Task objective: Translate this sentence from the text on Vietnam's slum dwellers into Spanish: "The government has re-housed over 35,000 people in the past 10 years."

Selected text:
--- --- ---

Vietnam's slum dwellers
During the Vietnam war Saigon had a reputation as Sin City - an exotic meeting-place of east and west as well as a key battleground of the war.
Now officially called Ho Chi Minh City, it has had almost 30 years of peace. It is a showcase of Vietnam's revival, bursting with energy and, in parts, with new wealth. But the slums are an ugly reminder of the legacy of the war. Efforts to clear them began 15 years ago, but up to quarter of a million people still live in them. The slums grew up during the war, when refugees from the countryside streamed into Vietnam's biggest city to escape the bombs and the fighting. Many settled on the damp ground along the city's network of four large canals.
These are natural branches of the Saigon river, whose waters rise and fall with the rains. They snake through the city towards the west and north. The Thi Nghe canal runs just a few blocks from the modern heart of the city. On one bank is a slum, where people live below the official poverty line of US$1 a day. Here drugs, crime and prostitution flourish. Some men, with families to feed, scrape a living as pedicab drivers.
But there is frenzied activity in its alleys. Women are busy cutting bamboo sticks for sale, minding small stalls of fruit, and gutting fish from plastic buckets on the ground. Men hurry along carrying scrap metal to sell, or to repair the flimsy shacks they live in. The canal stinks, with a sickly smell of human waste and rotting vegetation. Inside the huts old men and women sit or lie still on narrow bunks. The canal water often breaks its banks and floods this area, especially during the summer rainy season, leaving a layer of mud that breeds disease.
Record land prices
Clearing Saigon's slums is a huge project, and the city is setting an example for the country as a whole. The World Bank has praised Vietnam for its success in reducing poverty, and as Vietnam opens up, more international aid is arriving to help. The government has re-housed over 35,000 people in the past 10 years.
But Luong Van Ly, of Saigon's Planning and Investment Department, says 50,000 households have still to be re-housed, most in new high-rise tenements in the suburbs. It will take many years. The biggest problem, Mr Ly says, is finding the money to compensate the slum-swellers for the land. Saigon's economic boom has raised land prices to record highs.
The government is naturally sensitive about the slums. Officials did not allow the BBC to interview slum-dwellers or their helpers in the worst slum areas, like the one around the Thi Nghe canal. Instead, they prefer to show off areas where the slums have been cleared. One is the Nhieu Loc canal district, on the road used by visitors arriving in Saigon from Tan Son Nhat airport. US President Bill Clinton came here on a visit four years ago, to see the progress being made.
It is now part of an Urban Upgrade Project, which aims to bring clean water and sanitation to 1.5 million residents of Saigon who lack them. Today the canal banks are lined with trees. The houses on both banks are newly-built. But the water is still badly polluted.
Le Hung Vong, a journalist from the English-language newspaper Vietnam News, explained that the new housing was now linked to a modern sewage system. But wide areas of slum dwellings are not. In those parts, sewage is still dumped straight into the water, so it stills flows through parts of the city. "Before 1950", said Mr Vong, "people here on the Nhieu Loc canal say they used to bathe in the water. It was clean." And how long will it take before they will be able to swim in the water safely again ? "Maybe in 2020", Mr Vong says. "Then they will be able to enjoy the water. No more bad smell!"

--- --- ---

Dataset excerpt:
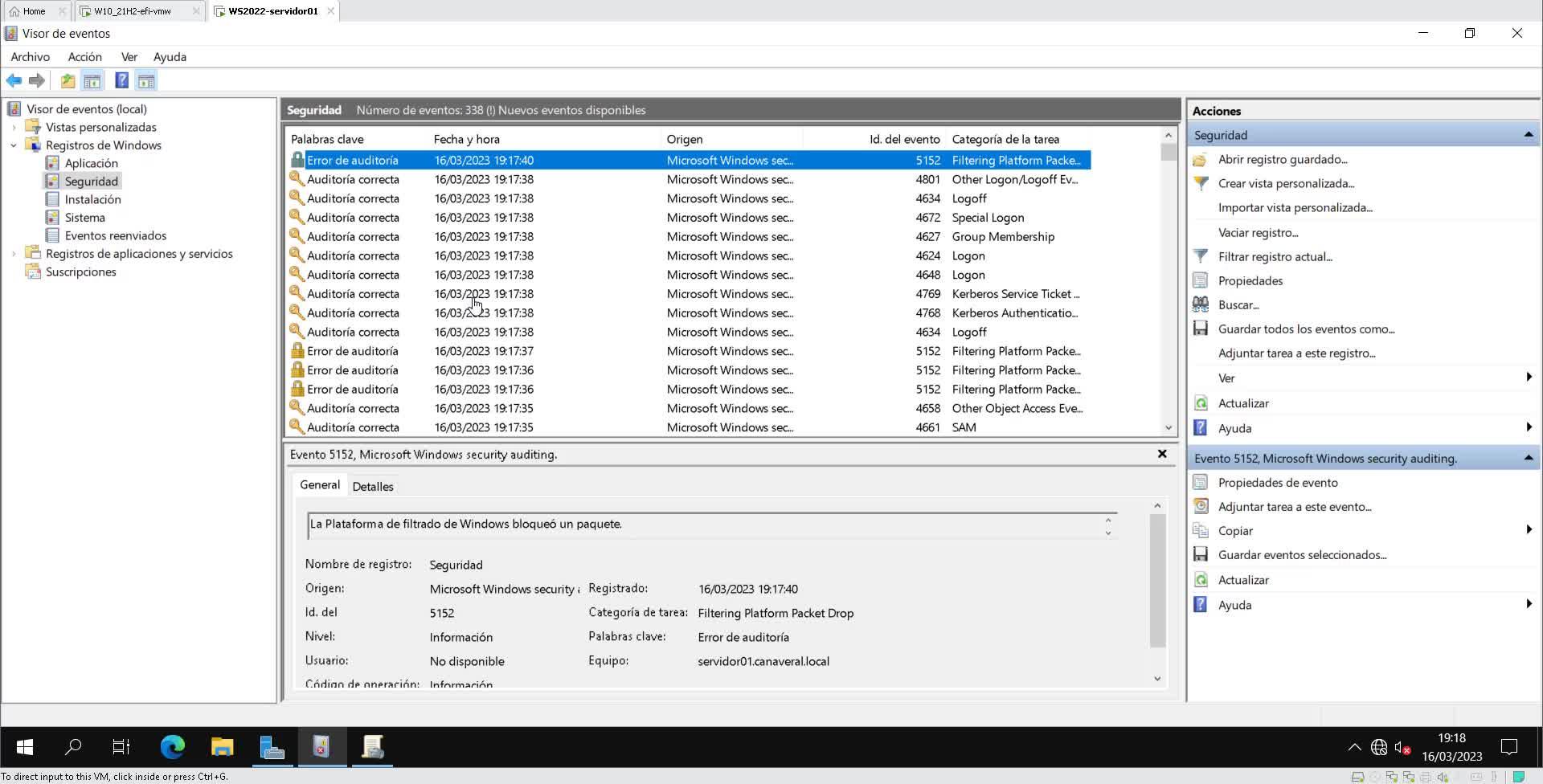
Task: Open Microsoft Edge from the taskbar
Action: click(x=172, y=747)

--- --- ---

Task response: El gobierno ha realojado a más de 35.000 personas en los últimos 10 años.